— Start EXCERPTED TEXT —

That seems a resonable check to add. Initially, I found the absence of
such a check confusing, since it left me wondering: have I understood
the kernel code correctly?

>>               On success, this operation returns 0; on failure, -1 is
>>               returned, and errno is set to indicate the cause of the
>>               error.  This operation can fail with the following errors:
>>
>>               EINPROGRESS
>>                      A response to this notification has already been
>>                      sent.
>>
>>               EINVAL An invalid value was specified in the flags field.
>>
>>               EINVAL The flags field contained
>>                      SECCOMP_USER_NOTIF_FLAG_CONTINUE, and the error or
>>                      val field was not zero.
>>
>>               ENOENT The blocked system call in the target has been
>>                      interrupted by a signal handler or the target has
>>                      terminated.
>>
>> NOTES
>>    select()/poll()/epoll semantics
>>        The file descriptor returned when seccomp(2) is employed with the
>>        SECCOMP_FILTER_FLAG_NEW_LISTENER flag can be monitored using
>>        poll(2), epoll(7), and select(2).  These interfaces indicate that
>>        the file descriptor is ready as follows:
>>
>>        • When a notification is pending, these interfaces indicate that
>>          the file descriptor is readable.  Following such an indication,
>>          a subsequent SECCOMP_IOCTL_NOTIF_RECV ioctl(2) will not block,
>>          returning either information about a notification or else
>>          failing with the error EINTR if the target has been killed by a
>>          signal or its system call has been interrupted by a signal
>>          handler.

— End EXCERPTED TEXT —

• **WHAT THE EXERCISE ASKS**
From the seccomp excerpt above, reproduce word for word the passage starting with "That seems a" and going on through "kernel code correctly?".

— Start DATA EXTRACT —

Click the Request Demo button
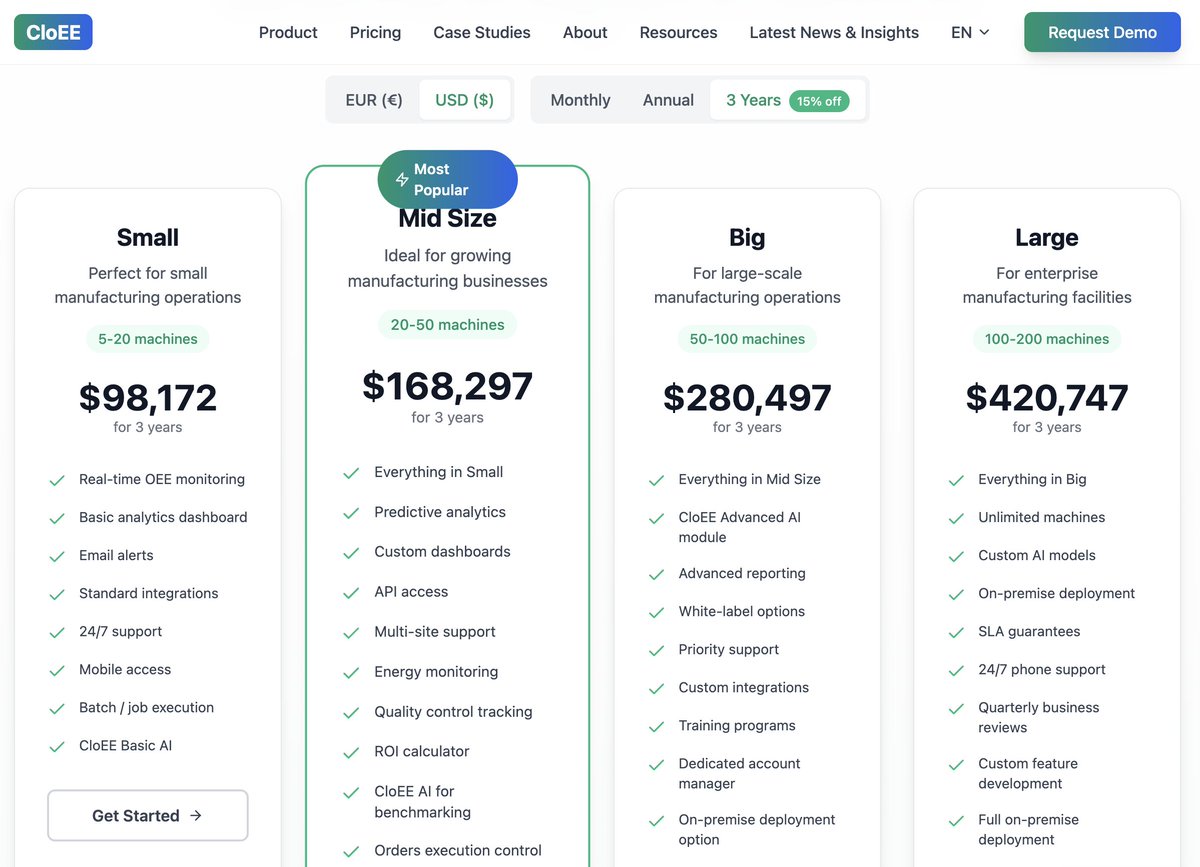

— End DATA EXTRACT —

• **PROBLEM SOLUTION**
That seems a resonable check to add. Initially, I found the absence of
such a check confusing, since it left me wondering: have I understood
the kernel code correctly?